Task requirements
Present every line of the data below as a Markdown table with a "No." column that numbers the rows and a "Text" column that holds each line, skipping any blank lines.

Collected data entries
■ ■ ■
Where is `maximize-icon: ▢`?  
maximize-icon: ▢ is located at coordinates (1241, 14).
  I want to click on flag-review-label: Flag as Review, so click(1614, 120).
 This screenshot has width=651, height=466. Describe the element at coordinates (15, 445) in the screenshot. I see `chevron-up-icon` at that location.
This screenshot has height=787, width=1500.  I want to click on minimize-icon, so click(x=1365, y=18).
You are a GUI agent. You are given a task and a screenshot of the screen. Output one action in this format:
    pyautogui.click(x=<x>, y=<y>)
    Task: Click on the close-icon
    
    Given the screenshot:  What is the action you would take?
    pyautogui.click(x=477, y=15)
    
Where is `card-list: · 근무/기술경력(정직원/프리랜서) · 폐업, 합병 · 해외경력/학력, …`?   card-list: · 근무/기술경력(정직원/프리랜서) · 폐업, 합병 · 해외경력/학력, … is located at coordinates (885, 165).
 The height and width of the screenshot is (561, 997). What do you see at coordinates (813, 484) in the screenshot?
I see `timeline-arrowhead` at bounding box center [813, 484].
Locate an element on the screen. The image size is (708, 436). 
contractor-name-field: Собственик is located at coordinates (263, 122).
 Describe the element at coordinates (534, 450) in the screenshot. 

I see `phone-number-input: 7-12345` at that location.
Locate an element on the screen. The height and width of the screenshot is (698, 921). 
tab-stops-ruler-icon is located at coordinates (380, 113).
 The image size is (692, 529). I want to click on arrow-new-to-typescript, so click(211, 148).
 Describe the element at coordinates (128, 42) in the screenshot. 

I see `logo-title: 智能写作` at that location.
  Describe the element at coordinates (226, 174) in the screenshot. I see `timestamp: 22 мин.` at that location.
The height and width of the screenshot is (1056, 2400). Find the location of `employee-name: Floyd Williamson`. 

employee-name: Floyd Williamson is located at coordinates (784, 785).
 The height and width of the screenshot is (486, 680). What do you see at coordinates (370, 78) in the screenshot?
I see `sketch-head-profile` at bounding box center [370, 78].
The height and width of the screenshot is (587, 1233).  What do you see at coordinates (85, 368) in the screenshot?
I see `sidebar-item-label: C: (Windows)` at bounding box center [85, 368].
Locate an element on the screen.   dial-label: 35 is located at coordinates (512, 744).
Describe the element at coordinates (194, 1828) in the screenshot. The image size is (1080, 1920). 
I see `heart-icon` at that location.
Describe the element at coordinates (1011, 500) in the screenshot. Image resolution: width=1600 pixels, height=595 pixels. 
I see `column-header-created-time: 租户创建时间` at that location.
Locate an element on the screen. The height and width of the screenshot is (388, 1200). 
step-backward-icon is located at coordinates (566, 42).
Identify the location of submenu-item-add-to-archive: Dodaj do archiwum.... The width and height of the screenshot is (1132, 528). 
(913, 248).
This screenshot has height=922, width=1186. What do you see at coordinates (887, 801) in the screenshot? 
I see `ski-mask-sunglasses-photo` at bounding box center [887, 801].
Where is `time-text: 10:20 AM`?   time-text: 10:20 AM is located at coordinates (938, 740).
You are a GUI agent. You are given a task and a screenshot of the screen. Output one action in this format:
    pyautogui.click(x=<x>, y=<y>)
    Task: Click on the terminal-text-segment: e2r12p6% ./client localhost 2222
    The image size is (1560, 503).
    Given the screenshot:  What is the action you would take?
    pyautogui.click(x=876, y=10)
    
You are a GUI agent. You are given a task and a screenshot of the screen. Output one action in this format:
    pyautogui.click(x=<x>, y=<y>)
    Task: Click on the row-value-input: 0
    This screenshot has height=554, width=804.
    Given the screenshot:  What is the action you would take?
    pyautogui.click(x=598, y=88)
■ ■ ■
Solution below
| No. | Text |
|---|---|
| 1 | Where is `maximize-icon: ▢`?   |
| 2 | maximize-icon: ▢ is located at coordinates (1241, 14). |
| 3 |   I want to click on flag-review-label: Flag as Review, so click(1614, 120). |
| 4 |  This screenshot has width=651, height=466. Describe the element at coordinates (15, 445) in the screenshot. I see `chevron-up-icon` at that location. |
| 5 | This screenshot has height=787, width=1500.  I want to click on minimize-icon, so click(x=1365, y=18). |
| 6 | You are a GUI agent. You are given a task and a screenshot of the screen. Output one action in this format: |
| 7 |     pyautogui.click(x=<x>, y=<y>) |
| 8 |     Task: Click on the close-icon |
| 9 |     Given the screenshot:  What is the action you would take? |
| 10 |     pyautogui.click(x=477, y=15) |
| 11 | Where is `card-list: · 근무/기술경력(정직원/프리랜서) · 폐업, 합병 · 해외경력/학력, …`?   card-list: · 근무/기술경력(정직원/프리랜서) · 폐업, 합병 · 해외경력/학력, … is located at coordinates (885, 165). |
| 12 |  The height and width of the screenshot is (561, 997). What do you see at coordinates (813, 484) in the screenshot? |
| 13 | I see `timeline-arrowhead` at bounding box center [813, 484]. |
| 14 | Locate an element on the screen. The image size is (708, 436).  |
| 15 | contractor-name-field: Собственик is located at coordinates (263, 122). |
| 16 |  Describe the element at coordinates (534, 450) in the screenshot.  |
| 17 | I see `phone-number-input: 7-12345` at that location. |
| 18 | Locate an element on the screen. The height and width of the screenshot is (698, 921).  |
| 19 | tab-stops-ruler-icon is located at coordinates (380, 113). |
| 20 |  The image size is (692, 529). I want to click on arrow-new-to-typescript, so click(211, 148). |
| 21 |  Describe the element at coordinates (128, 42) in the screenshot.  |
| 22 | I see `logo-title: 智能写作` at that location. |
| 23 |   Describe the element at coordinates (226, 174) in the screenshot. I see `timestamp: 22 мин.` at that location. |
| 24 | The height and width of the screenshot is (1056, 2400). Find the location of `employee-name: Floyd Williamson`.  |
| 25 | employee-name: Floyd Williamson is located at coordinates (784, 785). |
| 26 |  The height and width of the screenshot is (486, 680). What do you see at coordinates (370, 78) in the screenshot? |
| 27 | I see `sketch-head-profile` at bounding box center [370, 78]. |
| 28 | The height and width of the screenshot is (587, 1233).  What do you see at coordinates (85, 368) in the screenshot? |
| 29 | I see `sidebar-item-label: C: (Windows)` at bounding box center [85, 368]. |
| 30 | Locate an element on the screen.   dial-label: 35 is located at coordinates (512, 744). |
| 31 | Describe the element at coordinates (194, 1828) in the screenshot. The image size is (1080, 1920).  |
| 32 | I see `heart-icon` at that location. |
| 33 | Describe the element at coordinates (1011, 500) in the screenshot. Image resolution: width=1600 pixels, height=595 pixels.  |
| 34 | I see `column-header-created-time: 租户创建时间` at that location. |
| 35 | Locate an element on the screen. The height and width of the screenshot is (388, 1200).  |
| 36 | step-backward-icon is located at coordinates (566, 42). |
| 37 | Identify the location of submenu-item-add-to-archive: Dodaj do archiwum.... The width and height of the screenshot is (1132, 528).  |
| 38 | (913, 248). |
| 39 | This screenshot has height=922, width=1186. What do you see at coordinates (887, 801) in the screenshot?  |
| 40 | I see `ski-mask-sunglasses-photo` at bounding box center [887, 801]. |
| 41 | Where is `time-text: 10:20 AM`?   time-text: 10:20 AM is located at coordinates (938, 740). |
| 42 | You are a GUI agent. You are given a task and a screenshot of the screen. Output one action in this format: |
| 43 |     pyautogui.click(x=<x>, y=<y>) |
| 44 |     Task: Click on the terminal-text-segment: e2r12p6% ./client localhost 2222 |
| 45 |     The image size is (1560, 503). |
| 46 |     Given the screenshot:  What is the action you would take? |
| 47 |     pyautogui.click(x=876, y=10) |
| 48 | You are a GUI agent. You are given a task and a screenshot of the screen. Output one action in this format: |
| 49 |     pyautogui.click(x=<x>, y=<y>) |
| 50 |     Task: Click on the row-value-input: 0 |
| 51 |     This screenshot has height=554, width=804. |
| 52 |     Given the screenshot:  What is the action you would take? |
| 53 |     pyautogui.click(x=598, y=88) |